(Stored records)
Start of Block
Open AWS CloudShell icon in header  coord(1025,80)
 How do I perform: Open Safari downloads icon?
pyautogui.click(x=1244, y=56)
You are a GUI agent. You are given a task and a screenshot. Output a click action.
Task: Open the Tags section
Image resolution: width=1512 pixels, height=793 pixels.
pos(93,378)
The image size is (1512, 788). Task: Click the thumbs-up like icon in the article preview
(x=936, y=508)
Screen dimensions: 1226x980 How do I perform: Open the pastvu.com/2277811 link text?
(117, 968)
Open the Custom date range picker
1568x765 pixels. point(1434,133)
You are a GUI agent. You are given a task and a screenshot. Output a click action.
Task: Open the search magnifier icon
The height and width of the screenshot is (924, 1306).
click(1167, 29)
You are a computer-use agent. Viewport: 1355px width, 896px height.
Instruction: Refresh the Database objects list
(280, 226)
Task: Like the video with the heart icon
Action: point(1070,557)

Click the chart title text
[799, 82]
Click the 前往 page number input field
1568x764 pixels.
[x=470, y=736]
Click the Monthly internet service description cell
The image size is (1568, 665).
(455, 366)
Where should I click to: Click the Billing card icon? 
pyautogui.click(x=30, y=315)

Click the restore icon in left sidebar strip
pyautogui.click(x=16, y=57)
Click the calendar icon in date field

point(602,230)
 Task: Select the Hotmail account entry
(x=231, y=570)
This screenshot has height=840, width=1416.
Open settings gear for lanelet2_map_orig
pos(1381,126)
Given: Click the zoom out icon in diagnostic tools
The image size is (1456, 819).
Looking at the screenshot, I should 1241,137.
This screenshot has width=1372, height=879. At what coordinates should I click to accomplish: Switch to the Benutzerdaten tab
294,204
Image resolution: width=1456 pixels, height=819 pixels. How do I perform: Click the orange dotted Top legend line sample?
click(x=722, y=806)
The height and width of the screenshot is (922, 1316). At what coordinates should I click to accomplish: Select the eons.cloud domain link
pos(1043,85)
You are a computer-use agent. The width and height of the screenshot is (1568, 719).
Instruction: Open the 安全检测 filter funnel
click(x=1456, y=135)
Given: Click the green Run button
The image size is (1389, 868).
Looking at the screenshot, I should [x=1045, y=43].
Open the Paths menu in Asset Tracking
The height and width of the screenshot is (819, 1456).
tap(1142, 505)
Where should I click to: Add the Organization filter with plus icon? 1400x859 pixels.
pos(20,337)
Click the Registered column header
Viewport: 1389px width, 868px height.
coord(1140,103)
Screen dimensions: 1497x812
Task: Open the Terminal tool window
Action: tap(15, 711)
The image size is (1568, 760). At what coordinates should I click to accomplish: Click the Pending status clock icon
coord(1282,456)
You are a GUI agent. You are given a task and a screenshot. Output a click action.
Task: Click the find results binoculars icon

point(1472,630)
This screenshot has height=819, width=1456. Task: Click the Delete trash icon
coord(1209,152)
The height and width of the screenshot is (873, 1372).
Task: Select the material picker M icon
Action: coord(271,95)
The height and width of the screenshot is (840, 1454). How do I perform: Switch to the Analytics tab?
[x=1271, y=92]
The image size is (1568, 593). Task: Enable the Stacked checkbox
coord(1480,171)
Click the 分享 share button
End of Block
## WHAT IS NEEDED
Keep the wording exact. Give all of the records again.

## WRITTEN ANSWER
Open AWS CloudShell icon in header  coord(1025,80)
 How do I perform: Open Safari downloads icon?
pyautogui.click(x=1244, y=56)
You are a GUI agent. You are given a task and a screenshot. Output a click action.
Task: Open the Tags section
Image resolution: width=1512 pixels, height=793 pixels.
pos(93,378)
The image size is (1512, 788). Task: Click the thumbs-up like icon in the article preview
(x=936, y=508)
Screen dimensions: 1226x980 How do I perform: Open the pastvu.com/2277811 link text?
(117, 968)
Open the Custom date range picker
1568x765 pixels. point(1434,133)
You are a GUI agent. You are given a task and a screenshot. Output a click action.
Task: Open the search magnifier icon
The height and width of the screenshot is (924, 1306).
click(1167, 29)
You are a computer-use agent. Viewport: 1355px width, 896px height.
Instruction: Refresh the Database objects list
(280, 226)
Task: Like the video with the heart icon
Action: point(1070,557)

Click the chart title text
[799, 82]
Click the 前往 page number input field
1568x764 pixels.
[x=470, y=736]
Click the Monthly internet service description cell
The image size is (1568, 665).
(455, 366)
Where should I click to: Click the Billing card icon? 
pyautogui.click(x=30, y=315)

Click the restore icon in left sidebar strip
pyautogui.click(x=16, y=57)
Click the calendar icon in date field

point(602,230)
 Task: Select the Hotmail account entry
(x=231, y=570)
This screenshot has height=840, width=1416.
Open settings gear for lanelet2_map_orig
pos(1381,126)
Given: Click the zoom out icon in diagnostic tools
The image size is (1456, 819).
Looking at the screenshot, I should 1241,137.
This screenshot has width=1372, height=879. At what coordinates should I click to accomplish: Switch to the Benutzerdaten tab
294,204
Image resolution: width=1456 pixels, height=819 pixels. How do I perform: Click the orange dotted Top legend line sample?
click(x=722, y=806)
The height and width of the screenshot is (922, 1316). At what coordinates should I click to accomplish: Select the eons.cloud domain link
pos(1043,85)
You are a computer-use agent. The width and height of the screenshot is (1568, 719).
Instruction: Open the 安全检测 filter funnel
click(x=1456, y=135)
Given: Click the green Run button
The image size is (1389, 868).
Looking at the screenshot, I should [x=1045, y=43].
Open the Paths menu in Asset Tracking
The height and width of the screenshot is (819, 1456).
tap(1142, 505)
Where should I click to: Add the Organization filter with plus icon? 1400x859 pixels.
pos(20,337)
Click the Registered column header
Viewport: 1389px width, 868px height.
coord(1140,103)
Screen dimensions: 1497x812
Task: Open the Terminal tool window
Action: tap(15, 711)
The image size is (1568, 760). At what coordinates should I click to accomplish: Click the Pending status clock icon
coord(1282,456)
You are a GUI agent. You are given a task and a screenshot. Output a click action.
Task: Click the find results binoculars icon

point(1472,630)
This screenshot has height=819, width=1456. Task: Click the Delete trash icon
coord(1209,152)
The height and width of the screenshot is (873, 1372).
Task: Select the material picker M icon
Action: coord(271,95)
The height and width of the screenshot is (840, 1454). How do I perform: Switch to the Analytics tab?
[x=1271, y=92]
The image size is (1568, 593). Task: Enable the Stacked checkbox
coord(1480,171)
Click the 分享 share button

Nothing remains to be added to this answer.